The answer must consist of every line from the data that holds the string "circle".
──────── GIVEN RECORDS ────────
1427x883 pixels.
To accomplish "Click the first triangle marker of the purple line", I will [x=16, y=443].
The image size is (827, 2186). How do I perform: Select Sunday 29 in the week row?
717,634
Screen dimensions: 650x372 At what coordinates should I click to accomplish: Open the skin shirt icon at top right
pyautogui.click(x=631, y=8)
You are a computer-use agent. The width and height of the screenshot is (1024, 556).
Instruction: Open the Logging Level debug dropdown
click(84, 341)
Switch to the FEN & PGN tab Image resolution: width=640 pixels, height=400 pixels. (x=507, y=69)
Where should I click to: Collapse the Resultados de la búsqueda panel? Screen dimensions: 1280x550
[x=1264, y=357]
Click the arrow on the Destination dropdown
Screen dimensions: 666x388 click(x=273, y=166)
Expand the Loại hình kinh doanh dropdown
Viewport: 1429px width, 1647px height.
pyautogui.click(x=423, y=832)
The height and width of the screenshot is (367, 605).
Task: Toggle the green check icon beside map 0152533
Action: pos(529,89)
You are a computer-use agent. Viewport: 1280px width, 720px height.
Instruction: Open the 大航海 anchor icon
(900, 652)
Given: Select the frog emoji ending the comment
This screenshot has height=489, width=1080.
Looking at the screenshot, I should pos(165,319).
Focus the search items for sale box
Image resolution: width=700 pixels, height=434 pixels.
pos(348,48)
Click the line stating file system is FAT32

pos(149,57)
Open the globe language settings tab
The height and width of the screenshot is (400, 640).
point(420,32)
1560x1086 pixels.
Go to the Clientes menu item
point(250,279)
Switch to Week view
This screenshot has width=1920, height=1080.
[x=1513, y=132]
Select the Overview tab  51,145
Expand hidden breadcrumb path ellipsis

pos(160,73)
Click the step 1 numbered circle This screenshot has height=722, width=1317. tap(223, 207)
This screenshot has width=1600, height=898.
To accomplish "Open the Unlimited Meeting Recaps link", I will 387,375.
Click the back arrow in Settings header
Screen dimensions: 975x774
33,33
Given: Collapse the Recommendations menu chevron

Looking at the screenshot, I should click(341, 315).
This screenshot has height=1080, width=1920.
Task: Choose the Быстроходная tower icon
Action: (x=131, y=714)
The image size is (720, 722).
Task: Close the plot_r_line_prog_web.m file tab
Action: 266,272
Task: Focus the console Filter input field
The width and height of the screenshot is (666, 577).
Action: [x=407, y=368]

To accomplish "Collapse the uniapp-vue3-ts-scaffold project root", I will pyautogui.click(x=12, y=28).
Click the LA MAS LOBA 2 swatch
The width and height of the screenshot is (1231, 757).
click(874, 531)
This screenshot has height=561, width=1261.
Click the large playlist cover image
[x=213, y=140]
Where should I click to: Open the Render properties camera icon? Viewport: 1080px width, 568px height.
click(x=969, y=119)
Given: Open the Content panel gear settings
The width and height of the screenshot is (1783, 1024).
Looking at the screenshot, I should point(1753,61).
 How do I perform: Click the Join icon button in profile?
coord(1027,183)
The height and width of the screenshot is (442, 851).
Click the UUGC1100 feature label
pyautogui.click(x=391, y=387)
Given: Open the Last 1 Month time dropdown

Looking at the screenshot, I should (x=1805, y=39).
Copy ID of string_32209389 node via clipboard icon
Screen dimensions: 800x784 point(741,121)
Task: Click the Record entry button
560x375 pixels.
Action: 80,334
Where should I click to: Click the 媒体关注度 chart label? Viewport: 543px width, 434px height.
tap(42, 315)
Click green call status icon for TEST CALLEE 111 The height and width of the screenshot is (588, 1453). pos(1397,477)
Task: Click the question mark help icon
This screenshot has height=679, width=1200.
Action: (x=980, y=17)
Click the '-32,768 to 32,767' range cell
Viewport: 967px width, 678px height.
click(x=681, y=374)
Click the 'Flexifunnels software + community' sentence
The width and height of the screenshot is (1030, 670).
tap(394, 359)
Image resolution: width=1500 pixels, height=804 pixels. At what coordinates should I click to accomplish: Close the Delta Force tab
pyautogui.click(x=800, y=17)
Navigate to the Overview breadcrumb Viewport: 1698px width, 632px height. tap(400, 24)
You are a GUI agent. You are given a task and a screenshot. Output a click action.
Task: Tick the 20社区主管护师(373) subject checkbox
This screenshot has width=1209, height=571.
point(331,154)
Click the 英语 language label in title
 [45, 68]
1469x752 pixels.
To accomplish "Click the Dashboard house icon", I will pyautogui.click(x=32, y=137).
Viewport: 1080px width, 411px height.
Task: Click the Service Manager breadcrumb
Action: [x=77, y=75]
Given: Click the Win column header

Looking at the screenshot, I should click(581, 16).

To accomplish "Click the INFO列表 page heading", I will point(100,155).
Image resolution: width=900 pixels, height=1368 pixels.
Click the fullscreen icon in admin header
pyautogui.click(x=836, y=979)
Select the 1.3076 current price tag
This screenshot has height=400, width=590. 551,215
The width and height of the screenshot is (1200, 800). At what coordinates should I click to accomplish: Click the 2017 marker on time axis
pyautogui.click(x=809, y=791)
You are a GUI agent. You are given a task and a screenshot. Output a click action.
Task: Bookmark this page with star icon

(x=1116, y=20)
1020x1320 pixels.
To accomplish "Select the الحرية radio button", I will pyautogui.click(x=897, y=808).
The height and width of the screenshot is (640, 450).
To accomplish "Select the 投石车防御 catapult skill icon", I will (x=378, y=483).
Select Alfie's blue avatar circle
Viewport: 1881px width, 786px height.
────────
#### [TASK ANSWER]
Click the step 1 numbered circle This screenshot has height=722, width=1317. tap(223, 207)
Select Alfie's blue avatar circle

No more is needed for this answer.